What to do:
Please output the records below word for word and omit the pictures.

***

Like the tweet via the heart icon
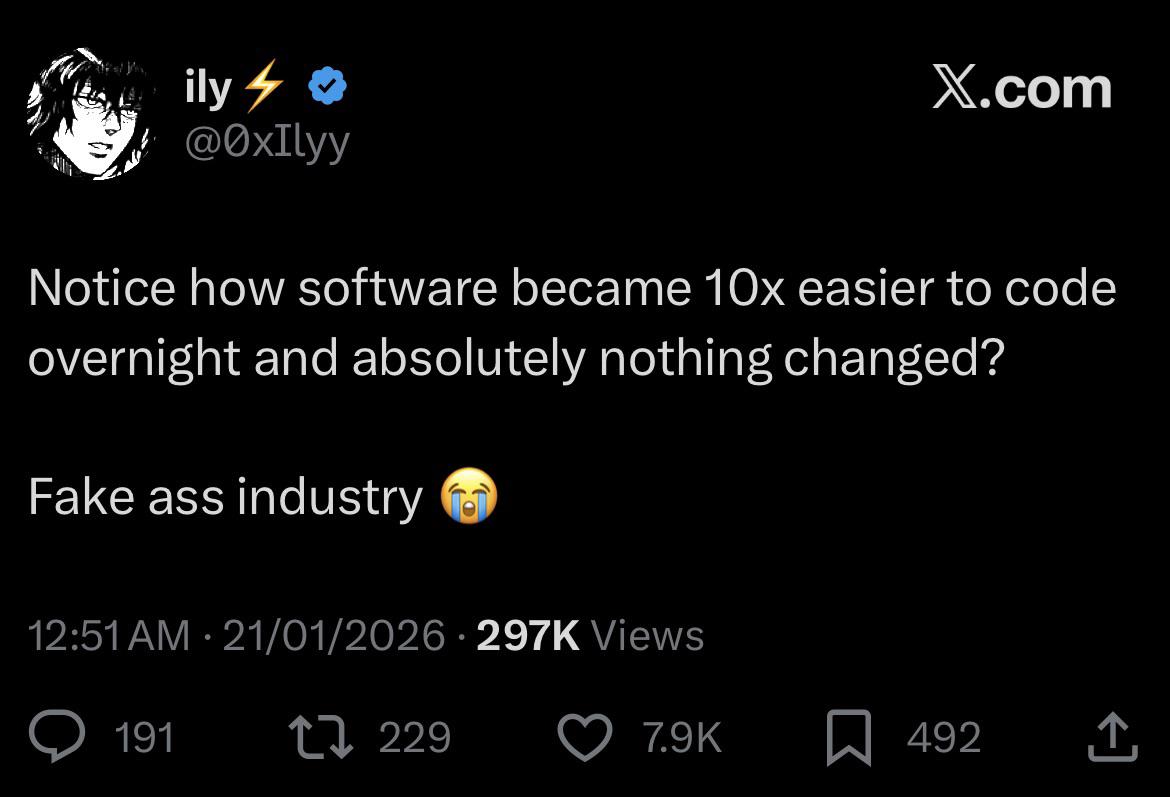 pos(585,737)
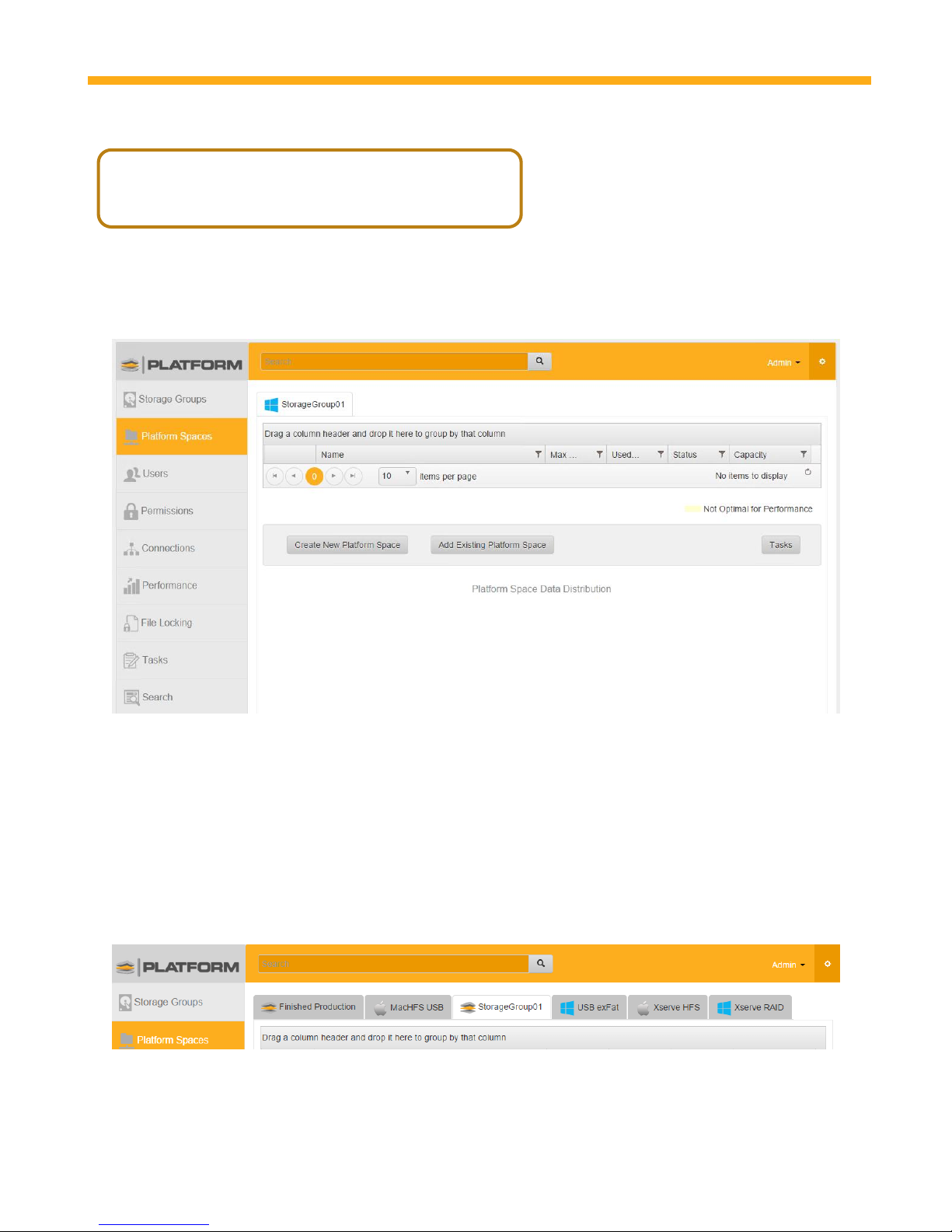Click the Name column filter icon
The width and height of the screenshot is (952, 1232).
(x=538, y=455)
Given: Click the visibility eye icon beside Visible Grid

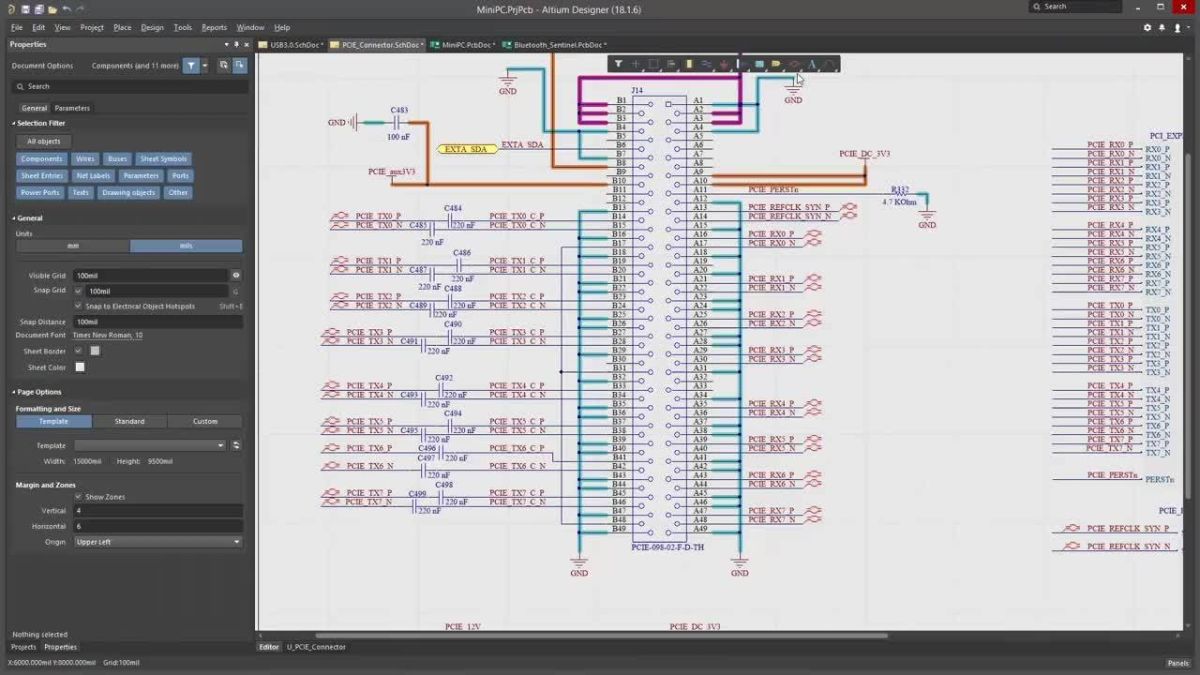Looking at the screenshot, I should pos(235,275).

***

Exercise answer:
Like the tweet via the heart icon
 pos(585,737)
Click the Name column filter icon
The width and height of the screenshot is (952, 1232).
(x=538, y=455)
Given: Click the visibility eye icon beside Visible Grid

Looking at the screenshot, I should pos(235,275).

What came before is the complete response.